[Stored data]
*** Begin section ***

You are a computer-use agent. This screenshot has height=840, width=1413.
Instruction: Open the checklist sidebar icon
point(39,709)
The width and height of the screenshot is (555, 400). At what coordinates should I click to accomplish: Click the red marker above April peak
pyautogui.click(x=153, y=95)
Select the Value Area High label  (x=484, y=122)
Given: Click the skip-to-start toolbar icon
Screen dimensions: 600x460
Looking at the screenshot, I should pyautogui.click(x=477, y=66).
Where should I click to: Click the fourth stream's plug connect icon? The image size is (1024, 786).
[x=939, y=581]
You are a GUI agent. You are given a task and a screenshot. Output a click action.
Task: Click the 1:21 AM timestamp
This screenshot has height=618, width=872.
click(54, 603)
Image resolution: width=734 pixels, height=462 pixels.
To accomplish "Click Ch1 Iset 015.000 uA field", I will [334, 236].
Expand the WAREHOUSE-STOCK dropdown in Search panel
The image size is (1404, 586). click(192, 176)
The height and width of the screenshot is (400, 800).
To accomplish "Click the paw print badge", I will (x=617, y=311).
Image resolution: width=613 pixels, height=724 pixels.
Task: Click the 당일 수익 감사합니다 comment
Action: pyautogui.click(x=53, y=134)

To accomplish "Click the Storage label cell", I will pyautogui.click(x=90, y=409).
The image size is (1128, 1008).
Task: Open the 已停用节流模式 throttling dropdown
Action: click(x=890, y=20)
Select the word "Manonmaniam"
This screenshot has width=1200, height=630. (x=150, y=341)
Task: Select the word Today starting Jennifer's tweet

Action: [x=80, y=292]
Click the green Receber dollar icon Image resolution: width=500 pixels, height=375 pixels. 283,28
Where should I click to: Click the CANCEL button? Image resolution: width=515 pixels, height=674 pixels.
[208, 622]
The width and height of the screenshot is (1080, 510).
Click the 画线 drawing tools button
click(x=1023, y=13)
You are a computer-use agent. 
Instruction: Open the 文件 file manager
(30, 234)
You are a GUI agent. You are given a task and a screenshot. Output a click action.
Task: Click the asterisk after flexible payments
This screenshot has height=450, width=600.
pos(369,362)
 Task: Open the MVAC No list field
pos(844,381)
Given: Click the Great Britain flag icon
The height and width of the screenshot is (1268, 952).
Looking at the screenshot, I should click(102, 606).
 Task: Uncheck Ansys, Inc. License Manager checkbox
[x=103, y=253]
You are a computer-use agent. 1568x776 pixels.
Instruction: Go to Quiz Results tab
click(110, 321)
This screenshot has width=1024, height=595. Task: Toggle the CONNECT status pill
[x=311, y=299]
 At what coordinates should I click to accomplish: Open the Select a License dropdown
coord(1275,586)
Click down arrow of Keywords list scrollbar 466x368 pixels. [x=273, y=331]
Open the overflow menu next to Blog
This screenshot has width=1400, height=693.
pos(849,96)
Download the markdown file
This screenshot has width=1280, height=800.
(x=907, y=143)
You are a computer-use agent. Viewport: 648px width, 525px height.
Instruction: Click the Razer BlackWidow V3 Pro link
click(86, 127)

*** End section ***

§ **What the exercise asks**:
Your task is to restate, word for word, each line from the one that includes "This screenshot has width=1024, height=595." to the end of the records, with both ends included and nothing else.

§ **Exercise result**:
This screenshot has width=1024, height=595. Task: Toggle the CONNECT status pill
[x=311, y=299]
 At what coordinates should I click to accomplish: Open the Select a License dropdown
coord(1275,586)
Click down arrow of Keywords list scrollbar 466x368 pixels. [x=273, y=331]
Open the overflow menu next to Blog
This screenshot has width=1400, height=693.
pos(849,96)
Download the markdown file
This screenshot has width=1280, height=800.
(x=907, y=143)
You are a computer-use agent. Viewport: 648px width, 525px height.
Instruction: Click the Razer BlackWidow V3 Pro link
click(86, 127)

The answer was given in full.